Bencana Kelaparan di Tanah Kaya SDA, kok Bisa?
Opini
Kepemilikan umum merupakan harta yang jumlahnya tidak terbatas, seperti sumber daya alam (SDA) beraneka macam tambang emas, nikel, batu bara, minyak, gas, hutan, lautan dan sebagainya
Terhadap kepemilikan umum ini, Islam mengamanahkan kepada negara untuk mengelola secara mandiri
______________________________
Penulis Binti Masruroh
Kontributor Media Kuntum Cahaya
KUNTUMCAHAYA.com, OPINI - Be ncana kelaparan kembali melanda masyarakat di wilayah Papua. Sebanyak 24 warga di distrik Amuma, Yahukimo, Papua Pegunungan dilaporkan meninggal dunia karena kelaparan akibat kehilangan sumber pangan.
Sejak tanggal 27 Oktober hingga 1 November 2023 setelah 23 orang meninggal, distrik Amuma ditetapkan statusnya tanggap darurat bencana. Selain itu, lebih dari 12 ribu warga di belasan perkampungan juga terancam cuaca ekstrem yang menyebabkan lumbung pangan kosong dan banyak taman serta ternak yang mati.
Kasus kematian akibat kelaparan di Papua tidak hanya terjadi kali ini saja, pada bulan Agustus lalu dilaporkan ada 6 orang meninggal akibat kelaparan di Kabupaten Puncak, Provinsi Papua Tengah. Tahun lalu di Kabupaten Lany jaya juga dilaporkan terdapat 3 orang meninggal akibat wabah kelaparan akibat kekeringan yang menyebabkan gagal panen. Pada tahun-tahun sebelumnya juga terdapat puluhan warga yang meninggal akibat kelaparan. (bbc[dot]com, 27/10/23)
Pengamat Pertanian dari Universitas Papua, Mulyati mengemukakan di antara sebab terjadinya kelaparan yang berujung pada kematian adalah sistem pertanian Papua yang tidak berkelanjutan, kesehatan masyarakat yang rapuh, hingga pembangunan Daerah Otonomi Baru (DOB).
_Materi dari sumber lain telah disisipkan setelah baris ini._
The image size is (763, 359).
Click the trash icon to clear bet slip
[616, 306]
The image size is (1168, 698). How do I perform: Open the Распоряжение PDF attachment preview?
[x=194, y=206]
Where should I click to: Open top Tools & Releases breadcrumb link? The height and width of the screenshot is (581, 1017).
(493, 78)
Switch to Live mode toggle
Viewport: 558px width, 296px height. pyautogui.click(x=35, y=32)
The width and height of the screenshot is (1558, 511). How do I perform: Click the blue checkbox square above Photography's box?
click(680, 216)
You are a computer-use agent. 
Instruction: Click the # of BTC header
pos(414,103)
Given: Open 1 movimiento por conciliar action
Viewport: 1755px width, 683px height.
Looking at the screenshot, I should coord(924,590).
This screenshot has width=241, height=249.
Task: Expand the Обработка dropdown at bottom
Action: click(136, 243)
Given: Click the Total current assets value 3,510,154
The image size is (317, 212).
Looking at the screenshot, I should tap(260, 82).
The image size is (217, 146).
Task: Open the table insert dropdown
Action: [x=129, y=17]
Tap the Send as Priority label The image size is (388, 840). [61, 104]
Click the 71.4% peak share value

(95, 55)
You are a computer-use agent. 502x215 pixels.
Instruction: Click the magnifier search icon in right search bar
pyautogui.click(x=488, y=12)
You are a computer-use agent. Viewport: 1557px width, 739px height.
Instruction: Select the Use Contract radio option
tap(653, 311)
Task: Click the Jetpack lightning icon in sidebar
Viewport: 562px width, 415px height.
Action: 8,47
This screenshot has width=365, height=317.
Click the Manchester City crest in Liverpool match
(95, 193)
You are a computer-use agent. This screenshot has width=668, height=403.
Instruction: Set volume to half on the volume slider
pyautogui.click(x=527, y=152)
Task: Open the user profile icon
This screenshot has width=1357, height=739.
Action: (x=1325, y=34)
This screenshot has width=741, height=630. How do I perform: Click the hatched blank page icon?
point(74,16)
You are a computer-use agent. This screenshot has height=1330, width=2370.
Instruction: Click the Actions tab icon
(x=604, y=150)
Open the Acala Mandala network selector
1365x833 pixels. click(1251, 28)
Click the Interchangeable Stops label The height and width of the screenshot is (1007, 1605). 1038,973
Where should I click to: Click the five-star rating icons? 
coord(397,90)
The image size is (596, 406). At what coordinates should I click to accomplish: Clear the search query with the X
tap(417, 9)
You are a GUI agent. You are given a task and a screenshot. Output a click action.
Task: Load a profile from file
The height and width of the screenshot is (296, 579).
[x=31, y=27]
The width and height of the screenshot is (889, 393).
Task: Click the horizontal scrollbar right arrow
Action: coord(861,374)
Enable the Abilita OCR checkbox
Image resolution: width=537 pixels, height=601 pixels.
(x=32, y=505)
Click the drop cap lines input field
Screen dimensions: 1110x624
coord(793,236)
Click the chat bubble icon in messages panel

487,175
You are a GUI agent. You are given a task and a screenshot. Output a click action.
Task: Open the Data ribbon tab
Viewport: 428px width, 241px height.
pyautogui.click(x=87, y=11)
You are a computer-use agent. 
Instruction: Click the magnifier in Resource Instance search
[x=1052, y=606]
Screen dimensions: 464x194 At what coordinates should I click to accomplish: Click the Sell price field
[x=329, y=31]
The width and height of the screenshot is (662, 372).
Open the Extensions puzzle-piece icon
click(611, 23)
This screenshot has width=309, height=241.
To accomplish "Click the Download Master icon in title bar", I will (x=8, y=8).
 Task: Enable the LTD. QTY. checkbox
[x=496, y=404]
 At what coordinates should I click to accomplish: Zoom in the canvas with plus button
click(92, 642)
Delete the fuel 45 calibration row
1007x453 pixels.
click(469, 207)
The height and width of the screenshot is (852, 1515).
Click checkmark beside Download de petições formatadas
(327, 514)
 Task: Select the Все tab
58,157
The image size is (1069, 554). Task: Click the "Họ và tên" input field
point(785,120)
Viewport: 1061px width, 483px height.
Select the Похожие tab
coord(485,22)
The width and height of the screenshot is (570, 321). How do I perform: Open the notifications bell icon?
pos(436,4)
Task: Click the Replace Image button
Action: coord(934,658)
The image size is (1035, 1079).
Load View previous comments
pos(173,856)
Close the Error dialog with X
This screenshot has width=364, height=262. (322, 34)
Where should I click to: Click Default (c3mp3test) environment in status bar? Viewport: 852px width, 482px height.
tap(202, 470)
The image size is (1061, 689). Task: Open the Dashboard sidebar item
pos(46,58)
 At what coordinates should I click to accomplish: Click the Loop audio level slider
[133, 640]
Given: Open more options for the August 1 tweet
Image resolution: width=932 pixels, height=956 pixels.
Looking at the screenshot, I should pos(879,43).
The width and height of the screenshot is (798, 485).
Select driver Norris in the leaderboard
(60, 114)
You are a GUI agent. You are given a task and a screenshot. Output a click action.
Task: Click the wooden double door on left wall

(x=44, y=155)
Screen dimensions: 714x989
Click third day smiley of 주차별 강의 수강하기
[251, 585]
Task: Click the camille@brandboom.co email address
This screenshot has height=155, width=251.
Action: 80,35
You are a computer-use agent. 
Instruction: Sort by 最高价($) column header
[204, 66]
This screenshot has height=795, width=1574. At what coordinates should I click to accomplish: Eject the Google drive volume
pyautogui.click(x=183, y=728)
Kasus kelaparan yang berujung kepada kematian yang berulang di bumi cendrawasih ini menunjukkan tidak berjalannya mitigasi bencana. Kasus ini juga menunjukkan kegagalan pemerintah dalam menjamin kesejahteraan dan pemenuhan pangan rakyatnya. Hal ini juga mengonfirmasi buruknya tata kelola dalam menjamin kebutuhan pangan rakyat.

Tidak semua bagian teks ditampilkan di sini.